• [Written exercise 1]:
Translate this sentence from the Gheenoe forum thread into Spanish: "A 25 runs great on a 13 as long as the transom is beefed up."

• [Article]:
* * * * * * * * *

# max hp on 13 gheenoe



## So1oners (Sep 16, 2013)

I have a 9.9 horsepower on mine and I weigh 240 pounds. I can get about 22 miles per hour out of it fully loaded with tackle and gear and a 6 gallon gas tank. However I am working to put stringers in the bottom. I guess if you want to do 40 to 45 miles per hour with a 25 horse and you feel safe go for it as for my as for me I wouldn't do it.


----------



## cutrunner (Jun 8, 2010)

A 13 gheenoe could never do 40mph regardless of hp. A 25 runs great on a 13 as long as the transom is beefed up. Just make sure you got some weight up front, preferably another person.


----------



## Les_Lammers (Feb 17, 2007)

A 25 on it would make you a candidate for a Darwin Award. ;D


----------



## GSSF (May 25, 2013)

15 and some well placed weight always seemed perfect when I ran a 'noe. I ran my 15hp on a 13 highsider, classic, and a 15'4".


----------



## noeettica (Sep 23, 2007)

This ! VVVV




> A 25 on it would make you a candidate for a Darwin Award.  ;D


9.9 2 stroke ia perfect on a 13 footer


----------



## Birdfinger (Dec 20, 2007)

http://youtu.be/xdanCMDX-EI
This is the video I saw that got me to thinking about it. Looks like fun


----------



## AfterHours2 (Aug 2, 2010)

A 15 is more than enough on a Gheenoe. Around 28-30 mph, those boats have a ton of flex and I would not want to go any faster than that. Talking highsiders only here, 15'4" and 13'ers..


----------

* * * * * * * * *

• [Material for the task]:

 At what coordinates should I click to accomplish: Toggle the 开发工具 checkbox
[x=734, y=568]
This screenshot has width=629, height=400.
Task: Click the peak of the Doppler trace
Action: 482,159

* * * * * * * * *

• [Written exercise 2]:
Echo every line of the records above, keeping each character as it appears.

• [Result 1]:
Un 25 funciona de maravilla en un 13 siempre que el espejo de popa esté reforzado.

• [Result 2]:
 At what coordinates should I click to accomplish: Toggle the 开发工具 checkbox
[x=734, y=568]
This screenshot has width=629, height=400.
Task: Click the peak of the Doppler trace
Action: 482,159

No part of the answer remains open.